Another objection that gets thrown around a lot (and was voiced with the requisite sneer by the "let 'em eat alone" School Committee candidate) comes in the form of the "where does it stop?" meme.  Do we ban fragrances, these people say?  Flowers?  Tide laundry detergent, if anyone's allergic to that?  Again, common sense appears to be in short supply.  The peanut issue is life-threatening.  Nobody's suggesting we ban Tide because some kids get a rash from it.  Life-threatening.  It seems a pretty simple distinction.

I don't understand the hostility this issue has brought out in people.  I don't understand the "we shouldn't have to accommodate blah blah blah" mentality, that attitude of entitlement -- "it's not my problem so I shouldn't have to change a thing."  Why shouldn't we make accommodations -- isn't it the right thing to do?  Wouldn't you want the school community to come together to support you if it were your kid in this situation?  The lack of empathy is blowing me away.  It's been said that empathy should go both ways, and I admit I'm having kind of a problem with that.  I just don't see those of us whose kids aren't allergic to nuts as aggrieved parties.  We're lucky, is what we are, and we should help make school safe for everyone.

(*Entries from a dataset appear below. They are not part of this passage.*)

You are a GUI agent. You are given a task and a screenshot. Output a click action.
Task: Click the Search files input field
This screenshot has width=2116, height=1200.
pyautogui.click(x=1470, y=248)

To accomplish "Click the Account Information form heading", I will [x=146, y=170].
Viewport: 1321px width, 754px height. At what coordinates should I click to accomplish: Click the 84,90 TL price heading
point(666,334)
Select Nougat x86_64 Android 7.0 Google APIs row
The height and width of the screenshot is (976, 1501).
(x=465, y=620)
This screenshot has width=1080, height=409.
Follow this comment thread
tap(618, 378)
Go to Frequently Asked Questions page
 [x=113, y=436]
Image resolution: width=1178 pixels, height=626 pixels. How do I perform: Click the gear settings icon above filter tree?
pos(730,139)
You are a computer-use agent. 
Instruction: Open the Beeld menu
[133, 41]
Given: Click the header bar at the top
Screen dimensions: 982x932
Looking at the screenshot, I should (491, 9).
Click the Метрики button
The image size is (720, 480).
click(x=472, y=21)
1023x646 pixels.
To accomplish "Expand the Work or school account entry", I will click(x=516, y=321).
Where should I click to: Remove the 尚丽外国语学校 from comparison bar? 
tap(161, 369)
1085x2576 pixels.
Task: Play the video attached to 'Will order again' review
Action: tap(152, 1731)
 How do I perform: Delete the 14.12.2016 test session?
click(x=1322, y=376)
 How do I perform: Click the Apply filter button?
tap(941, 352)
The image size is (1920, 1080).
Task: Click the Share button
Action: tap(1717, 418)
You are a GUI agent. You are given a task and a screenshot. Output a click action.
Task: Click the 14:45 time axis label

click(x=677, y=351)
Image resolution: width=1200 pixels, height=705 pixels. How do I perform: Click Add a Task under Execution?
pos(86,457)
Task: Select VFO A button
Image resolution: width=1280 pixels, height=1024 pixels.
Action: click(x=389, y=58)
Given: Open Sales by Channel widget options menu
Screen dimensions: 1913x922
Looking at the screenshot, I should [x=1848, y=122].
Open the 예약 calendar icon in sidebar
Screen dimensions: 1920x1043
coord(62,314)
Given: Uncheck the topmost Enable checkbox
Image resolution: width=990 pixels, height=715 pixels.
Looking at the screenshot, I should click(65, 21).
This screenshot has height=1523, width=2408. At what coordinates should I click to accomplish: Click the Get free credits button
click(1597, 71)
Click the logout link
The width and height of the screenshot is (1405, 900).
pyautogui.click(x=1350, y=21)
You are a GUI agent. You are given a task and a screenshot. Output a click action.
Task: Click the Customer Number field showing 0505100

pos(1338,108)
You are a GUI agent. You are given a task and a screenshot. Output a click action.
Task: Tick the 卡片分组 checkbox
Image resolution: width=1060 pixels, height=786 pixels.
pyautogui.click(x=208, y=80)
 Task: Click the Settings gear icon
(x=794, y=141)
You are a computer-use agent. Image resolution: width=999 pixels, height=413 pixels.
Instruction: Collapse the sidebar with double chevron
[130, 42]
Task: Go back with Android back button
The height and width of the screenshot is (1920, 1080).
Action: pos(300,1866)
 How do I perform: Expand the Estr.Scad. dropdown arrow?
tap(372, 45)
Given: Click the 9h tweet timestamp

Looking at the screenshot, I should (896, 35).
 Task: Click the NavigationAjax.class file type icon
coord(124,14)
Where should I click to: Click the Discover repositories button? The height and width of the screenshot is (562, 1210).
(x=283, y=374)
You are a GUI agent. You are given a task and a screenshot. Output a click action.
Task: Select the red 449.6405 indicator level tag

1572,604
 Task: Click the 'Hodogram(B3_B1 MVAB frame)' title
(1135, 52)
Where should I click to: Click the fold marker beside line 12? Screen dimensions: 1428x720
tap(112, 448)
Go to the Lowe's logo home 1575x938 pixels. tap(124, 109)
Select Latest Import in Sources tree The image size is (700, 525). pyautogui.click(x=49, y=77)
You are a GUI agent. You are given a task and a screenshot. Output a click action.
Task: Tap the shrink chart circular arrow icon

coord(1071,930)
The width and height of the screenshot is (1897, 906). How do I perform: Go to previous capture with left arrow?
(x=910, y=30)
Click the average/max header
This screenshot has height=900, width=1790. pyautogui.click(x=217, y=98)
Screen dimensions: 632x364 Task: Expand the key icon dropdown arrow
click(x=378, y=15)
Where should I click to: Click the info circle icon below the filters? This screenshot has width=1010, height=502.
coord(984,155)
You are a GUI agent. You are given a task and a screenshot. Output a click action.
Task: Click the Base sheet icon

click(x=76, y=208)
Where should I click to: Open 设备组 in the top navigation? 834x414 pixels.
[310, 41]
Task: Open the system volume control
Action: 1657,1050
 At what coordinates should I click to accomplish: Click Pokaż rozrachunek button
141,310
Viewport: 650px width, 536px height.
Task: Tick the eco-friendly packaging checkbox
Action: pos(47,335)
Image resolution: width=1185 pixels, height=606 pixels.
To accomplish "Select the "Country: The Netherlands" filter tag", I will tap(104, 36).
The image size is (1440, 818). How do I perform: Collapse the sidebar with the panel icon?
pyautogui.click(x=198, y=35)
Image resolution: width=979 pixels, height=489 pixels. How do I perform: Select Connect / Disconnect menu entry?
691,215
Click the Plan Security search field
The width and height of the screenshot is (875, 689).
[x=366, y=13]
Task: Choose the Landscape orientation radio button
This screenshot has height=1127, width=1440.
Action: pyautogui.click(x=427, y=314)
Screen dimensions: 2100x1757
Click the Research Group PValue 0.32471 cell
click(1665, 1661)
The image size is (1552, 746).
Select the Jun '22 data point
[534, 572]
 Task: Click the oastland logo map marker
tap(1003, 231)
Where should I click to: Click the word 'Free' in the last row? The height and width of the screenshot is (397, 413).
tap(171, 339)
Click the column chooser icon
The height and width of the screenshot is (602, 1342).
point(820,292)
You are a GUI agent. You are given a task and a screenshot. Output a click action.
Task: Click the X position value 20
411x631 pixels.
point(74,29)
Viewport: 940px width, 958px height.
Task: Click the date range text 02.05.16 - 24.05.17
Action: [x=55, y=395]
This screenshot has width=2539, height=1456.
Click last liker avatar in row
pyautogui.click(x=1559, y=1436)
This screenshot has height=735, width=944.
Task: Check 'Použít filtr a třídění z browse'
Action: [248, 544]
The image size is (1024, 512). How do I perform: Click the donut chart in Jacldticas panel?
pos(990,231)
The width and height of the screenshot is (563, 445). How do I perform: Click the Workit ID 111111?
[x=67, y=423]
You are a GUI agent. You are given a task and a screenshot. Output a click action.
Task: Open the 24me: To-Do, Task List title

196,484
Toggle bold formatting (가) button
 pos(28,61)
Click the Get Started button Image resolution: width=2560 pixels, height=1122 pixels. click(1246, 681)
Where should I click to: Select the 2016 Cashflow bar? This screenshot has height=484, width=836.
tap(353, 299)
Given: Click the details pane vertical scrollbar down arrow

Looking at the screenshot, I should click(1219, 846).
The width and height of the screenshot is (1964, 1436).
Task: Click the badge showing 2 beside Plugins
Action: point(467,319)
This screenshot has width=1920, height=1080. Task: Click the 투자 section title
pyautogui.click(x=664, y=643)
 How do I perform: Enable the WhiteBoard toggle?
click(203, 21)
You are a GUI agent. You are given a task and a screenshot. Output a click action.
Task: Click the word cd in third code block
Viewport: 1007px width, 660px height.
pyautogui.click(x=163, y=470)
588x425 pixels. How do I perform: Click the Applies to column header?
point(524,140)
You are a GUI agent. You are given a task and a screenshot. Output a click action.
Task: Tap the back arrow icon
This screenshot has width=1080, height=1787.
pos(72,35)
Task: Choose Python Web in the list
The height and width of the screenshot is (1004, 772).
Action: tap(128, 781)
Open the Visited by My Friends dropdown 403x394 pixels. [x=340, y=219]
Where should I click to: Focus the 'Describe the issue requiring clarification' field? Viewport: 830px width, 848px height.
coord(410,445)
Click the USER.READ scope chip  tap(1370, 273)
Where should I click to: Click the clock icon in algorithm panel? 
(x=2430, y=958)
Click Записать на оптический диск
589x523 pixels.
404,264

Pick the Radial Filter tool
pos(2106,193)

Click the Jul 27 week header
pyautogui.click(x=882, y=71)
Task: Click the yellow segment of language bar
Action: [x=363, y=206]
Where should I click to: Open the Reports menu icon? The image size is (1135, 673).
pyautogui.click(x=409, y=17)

Will a nut ban make our school perfectly safe for kids allergic to nuts?  Of course not.  But it will go a long way to reducing incidents they've had there in recent months, and those have got to stop.  I support the majority of families in our community, who are taking this in stride and not squawking to reporters and talk radio blowhards about how wronged they feel they've been.  Peanuts endanger some kids' lives?  Then of course we won't send nuts to school.  It's a no-brainer -- and by the way, kids get that.  It's grownups who have a problem with it. 

At any rate, kudos to the school administration for sticking to their decision, and for assuring people that the nut ban is in effect for as long as there are severely allergic kids in the school.  Nobody seems to understand why, but it appears that severe food allergies are becoming more common.  The issue is not going away.  I do hope that as a community we can leave behind "why should I have to help with this?" and move toward "what can I do to help with this?".  That's the lesson I want my daughters to take from it.